───── Stored data

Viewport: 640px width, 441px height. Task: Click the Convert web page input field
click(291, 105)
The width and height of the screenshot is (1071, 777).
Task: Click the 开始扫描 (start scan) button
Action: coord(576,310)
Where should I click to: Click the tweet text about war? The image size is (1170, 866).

──────────
───── Stored data

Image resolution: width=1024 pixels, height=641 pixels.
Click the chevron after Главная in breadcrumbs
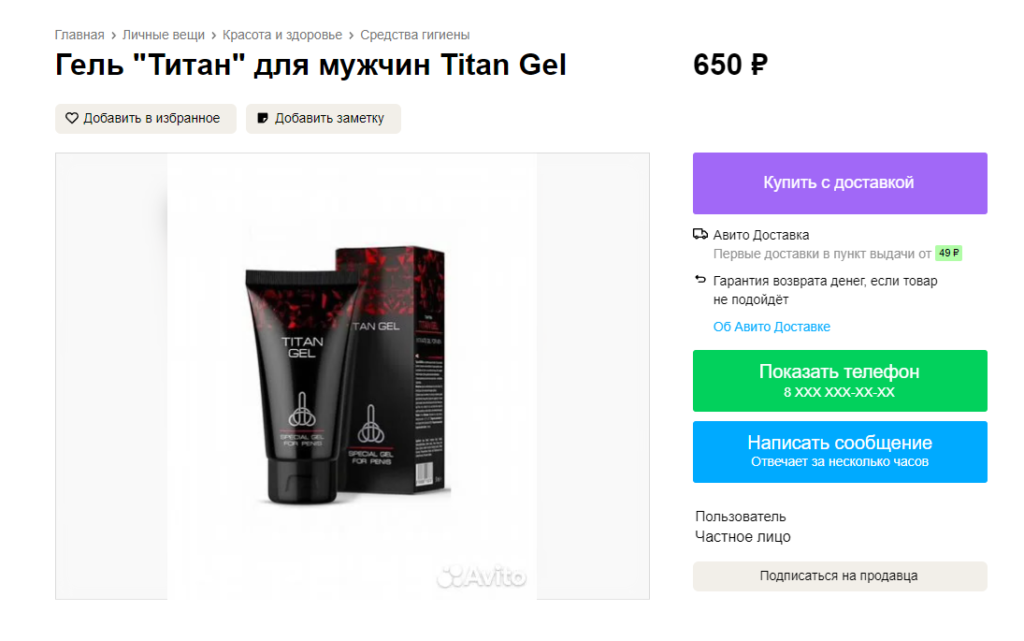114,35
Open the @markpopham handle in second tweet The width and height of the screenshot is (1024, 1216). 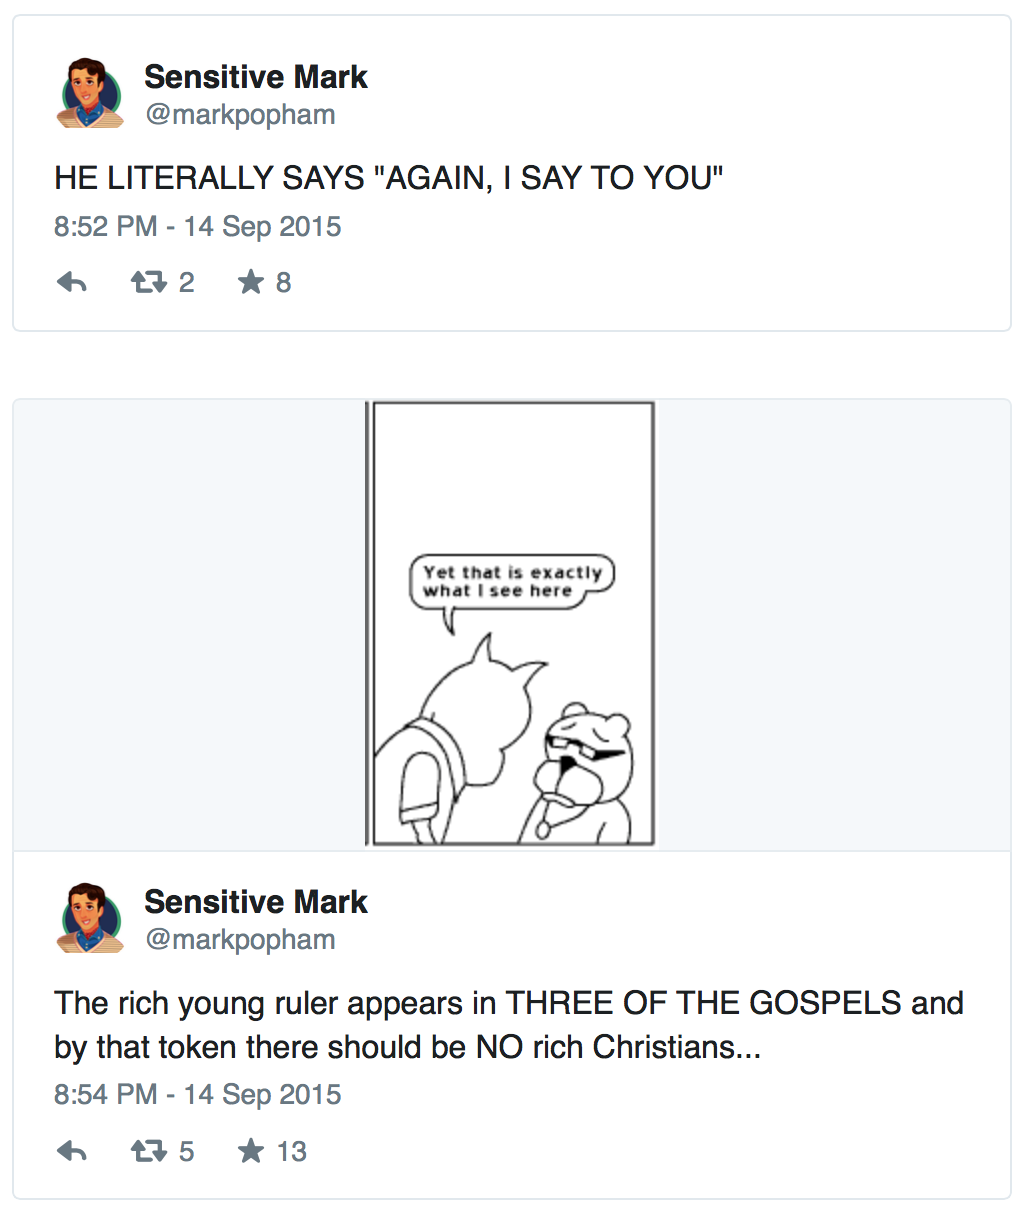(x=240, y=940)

──────────

▸ **Description of the task**
Referring to the material above, set down exactly the lines between the line with "Viewport: 640px width, 441px" and the line with "Where should I", inclusive, and no other lines.

▸ **Expected answer**
Viewport: 640px width, 441px height. Task: Click the Convert web page input field
click(291, 105)
The width and height of the screenshot is (1071, 777).
Task: Click the 开始扫描 (start scan) button
Action: coord(576,310)
Where should I click to: Click the tweet text about war? The image size is (1170, 866).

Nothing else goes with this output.